Mikotoの活用 STEP4

Mikotoにボーンを仕込んで動かそう、という方のためのチュウトリアルです。STEP4はこだわりのセッティング編
テーマとか 備考
■はじめに
キャラクターに骨を仕込んだはいいが、イマイチ思うように変形してくれないことはよくあります。
ちょっとした調整で改善できる部分と、モデルデータ修正込みで調整する部分と、
どうやっても無理な部分があります。
その辺を把握しつつ(諦めるところは諦めつつ)工夫を重ねて綺麗変形を極めたいところ。
■きほん
・真っ直ぐ割り線を作って、真っ直ぐBOXを仕込む
・アンカーBOX交差領域は若干深め(太さと深さを同じくらいにするのが目安)
・ボーンのピボットとアンカー交差の中間点を同じ位置にする
・上記ピボットが関節部分の中央に来るようにする

■難易度低 膝とか足首とか
・1方向にしか曲がらない
・曲がりもねじりも範囲が小さい


■難易度高 肩関節と股関節
・前にも後ろにも横にも曲がる
・しかもねじり角度が大きい
■てきとーに設定してもかなり綺麗に曲がってくれる部分
Mikotoのsdef変形を使う分には、肘とか膝の単純変形はひっじょーに綺麗に曲がってくれます。



綺麗に曲がらないのは、軸やアンカーBOXの位置がずれている可能性が高いです。
既存骨組みセットにプロポーションの異なるキャラを読み込んだ場合などは、ちゃんと微調整しないとずれます。

■用語
sdef変形:曲げ部分がつぶれにくい、Mikotoの
変形アルゴリズム。スフィリカルデフォームの略称。
非常に優秀で、てきとーに組んでも綺麗に曲る。

一つの頂点に対して3つ以上のボーンには関連づけが
出来ないのが大きな欠点。


bdef変形:曲げ部分が普通につぶれる、Mikotoの
変形アルゴリズム。

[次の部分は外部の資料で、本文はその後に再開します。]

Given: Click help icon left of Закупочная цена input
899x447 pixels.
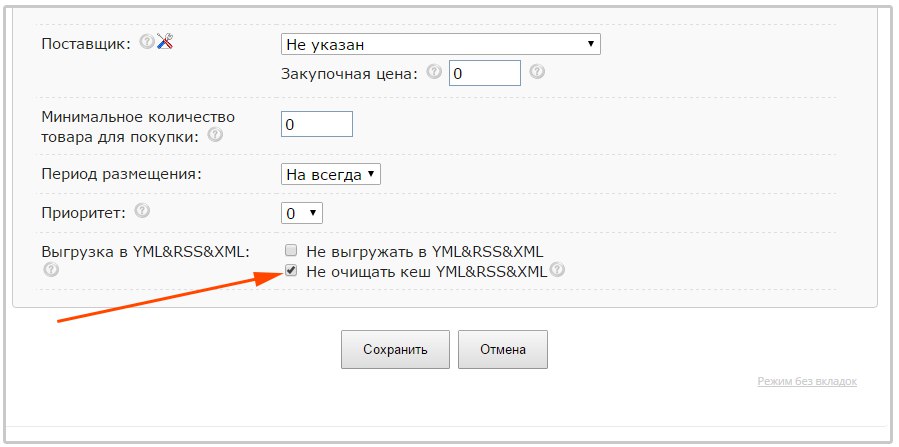Looking at the screenshot, I should [x=434, y=72].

ボーンデフォームの略称。
sdef変形と異なり、どう頑張っても綺麗には曲がらない。
sdef設定をしたつもりでも、3こ以上のアンカーBOXが
重なっていると問答無用にbdef設定に切り替わる仕様。


プリーツスカートとか、アンカー密集が避けられない場合
割り切ってbdefで組んでしまう場合もあり。

■ちょっとした調整で改善できる部分(1)
上の(1)と重複する内容でもあるのですが、腕とか脚とか指といった筒状の部分に骨を仕込む場合、
なるべく筒の中心に骨を置くようにすると、変形が崩れにくくなります。
心がけとしては、人体としての整合性より、ボーン変形の綺麗さを優先する感じ。



胴体の骨(脊椎)は、実際には30個程度のパーツで出来ており、かつ背中側に寄っていますが
Mikotoボーンとしては2本か3本でしかも胴体中央部付近に仕込む方が綺麗に変形します。
背中側に仕込むと、腹側がへこみすぎて不自然になります。
■人体としての整合性よりも
実物の人体は、骨の周りに筋肉とか脂肪があって、
内側からの圧力を皮膚が押さえ込んでいます。

それに対して3DCGボーン変形は、骨が皮膚を
直接引っ張ります。変形時に各種補正をかけて
人体みたいに見えるようにしているだけで、
基本的な仕組みが生楽器と電子楽器の如く
異なります。

なので、肩の力を抜いて、電子楽器や3DCGで
表現できる範囲で頑張りましょ、てとこ。
■ボーンとアンカーBOX調整で改善できる部分(1)
ねじり耐性を上げるには、縦方向を多めに割り、且つアンカーBOXの交差領域を深めに取ってやります。
広い範囲でねじりを吸収することになるので、ひしゃげにくくなります。


■胴体とか
回転方向のひしゃげだけでいえば、胴体は
胸+腰の2ボーンの方が、胸+腹+腰の3ボーンより
綺麗に変形します。
3ボーンだと、交差範囲をあんまり深くできないので
ひしゃげがちになります。
■ねじり部分の割り列はなるべく直線的にする
ねじられる部分のアンカーBOXは複雑な形状よりもまっすぐな列にした方が、均等っぽく変形してくれます。


■具体例 タンクトップとパンツ
逆三角形のムキムキ筋肉な人でも、肋骨とか胸骨は涙滴形をしているので、
肋骨(動かない部分)と腕(動く部分)を等分割する感じに割ります。
また腰のあたりはパンツラインに沿って、動かない部分と動く部分を分けます。


■逆三角形シルエットは
ガタイの良い人は、鎖骨+肩胛骨と腕・胸・背中の筋肉がイイ感じに外側に張り出しているため、逆三角形シルエットになります。


■モデルデータ修正込みで調整する部分(2)
伸びる方向の曲げ耐性を上げるには、横方向を多めに割り、且つアンカーBOXの交差領域を
少しだけ深めに取り、曲げてもあんまりカクカクにならないようにします。


しかし縮む方向の曲げ耐性を上げるには、割りを多くしない方がひしゃげにくくなります。
アンカーBOXの交差領域も浅めの方が、ひしゃげの原因となる凸凹を含まなくなるので結果的に良いです。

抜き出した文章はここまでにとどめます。